Clara Kaminka recibe Premio Maisons Pariente por su obra Venik

Al término de la segunda edición del Premio Maisons Pariente, celebrada el martes 23 de junio en la galería Amélie, Maison d'Art, en París, el jurado distinguió a tres artistas emergentes cuyas obras exploran, con gran sensibilidad, los conceptos de memoria, transmisión y legado.

En esta edición, se invitó a los candidatos a imaginar un tótem, un objeto simbólico capaz de representar una narrativa personal al tiempo que dialoga con una memoria colectiva. A partir de la pregunta: «¿Cómo resuena el pasado en nuestro presente y cómo puede lo íntimo convertirse en universal?», cada artista fue llevado a reflexionar sobre los vínculos invisibles que nos unen a las personas, los lugares y los recuerdos.

Reunido en la galería Amélie Maison d'Art, el jurado estuvo integrado por Michèle Dard; Amélie du Chalard, fundadora de la galería; Clémence Leboulanger, directora editorial de Elle Décoration; Virginie Friedmann y Delphine Versace, arquitectas de interiores del Studio Friedmann & Versace; Helena Soubeyrand, artista e ilustradora; Paul Miquel, director editorial de The Good Life; además de Kimberley Cohen y Leslie Kouhana, fundadoras de Maisons Pariente.

El jurado buscó destacar tres trayectorias singulares, marcadas por un sólido lenguaje artístico y una sensibilidad única, poniendo de manifiesto toda la riqueza y vitalidad de la nueva escena artística francesa.

"El tema de este año nos conmovió de una manera muy especial, ya que dialoga directamente con lo que buscamos crear en cada una de nuestras casas: lugares habitados por historias, recuerdos y emociones. La elección del tótem surgió de forma natural. Como objeto de memoria, transmisión y unión, ofrecía a los artistas un campo inmensamente rico para explorar cómo lo íntimo puede convertirse en universal.
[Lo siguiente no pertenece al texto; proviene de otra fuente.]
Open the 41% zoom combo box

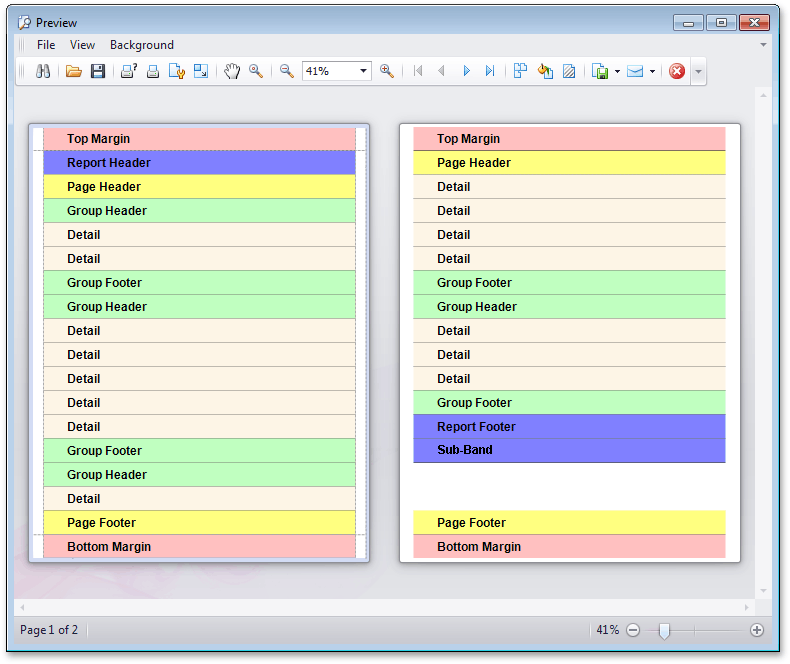[x=337, y=71]
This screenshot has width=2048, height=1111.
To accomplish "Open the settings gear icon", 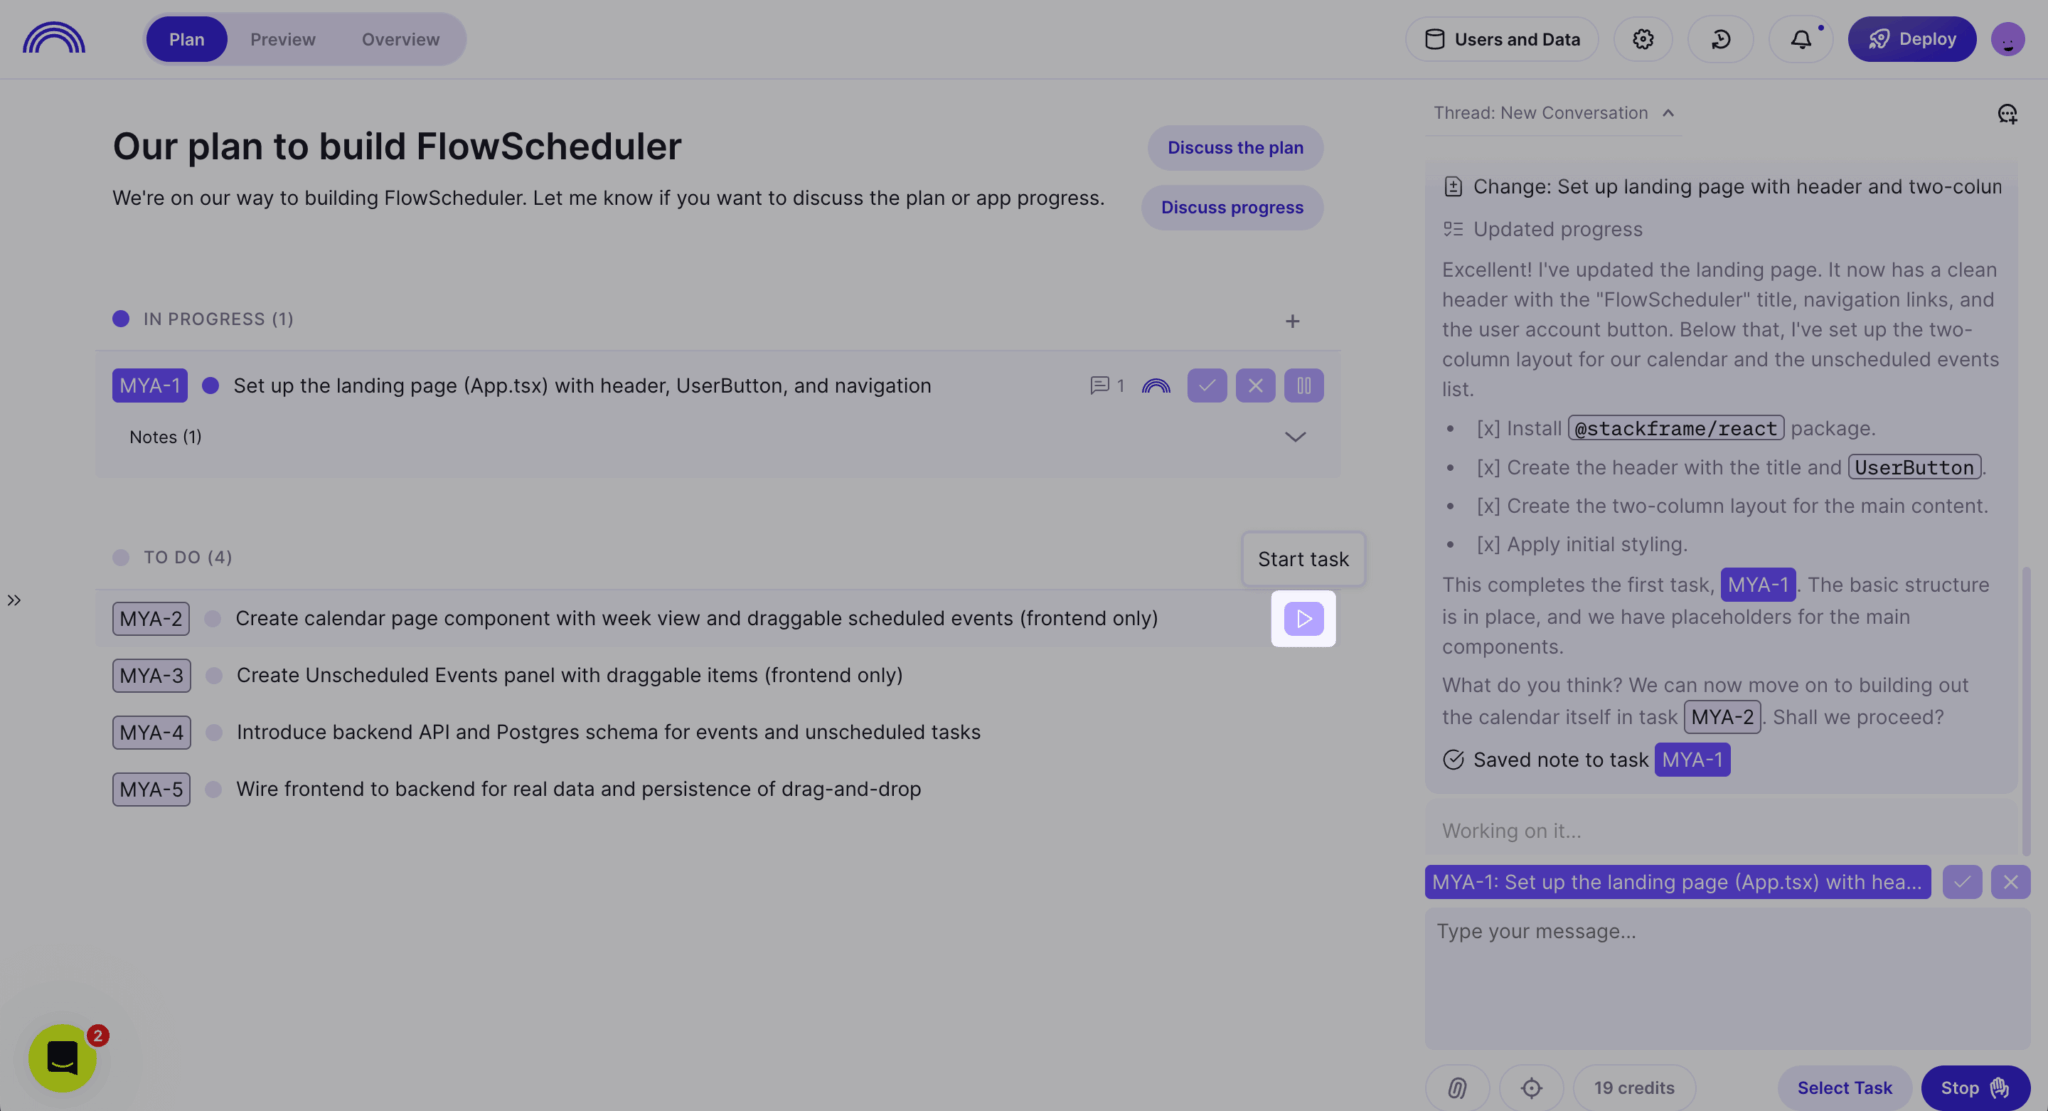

Las obras finalistas demostraron, con gran sensibilidad, que el pasado sigue vivo a través de nuestros gestos, nuestras historias y nuestros legados", afirma Kimberley Cohen, directora artística y cofundadora de Maisons Pariente.

El Primer Premio fue concedido a Clara Kaminka por su obra Venik. Artista franco-suiza, Clara nació en 1998 en Pontoise. Se graduó en la Escuela de Arte de Montreuil y actualmente estudia en la Escuela de Bellas Artes de Nantes. Su trayectoria incluye numerosas exposiciones colectivas, residencias de investigación y proyectos de mediación cultural, además de haber sido nominada al Premio Clim'art Andurand en 2025.

A través de una práctica que combina escultura, instalación, marquetería y escritura, Clara Kaminka explora los conceptos de fragilidad, reparación y transmisión.

Su trabajo investiga las huellas dejadas en los cuerpos y en los materiales, visibles o invisibles, individuales o colectivas, para cuestionar los contextos sociales y políticos.

Con Venik, una escultura realizada en marquetería de madera y cera, la artista presenta una obra que evoca un gesto de cuidado transmitido de generación en generación, capaz de actuar sobre el cuerpo y activar la memoria. El gesto artesanal se convierte así en un acto de cuidado, preservación y transmisión. Clara Kaminka recibirá una residencia artística en uno de los hoteles de la colección Maisons Pariente, así como un premio de 5.000 euros.

Su obra será expuesta en uno de los establecimientos de la colección Maisons Pariente y contará además con visibilidad editorial en las revistas Elle Décoration y The Good Life.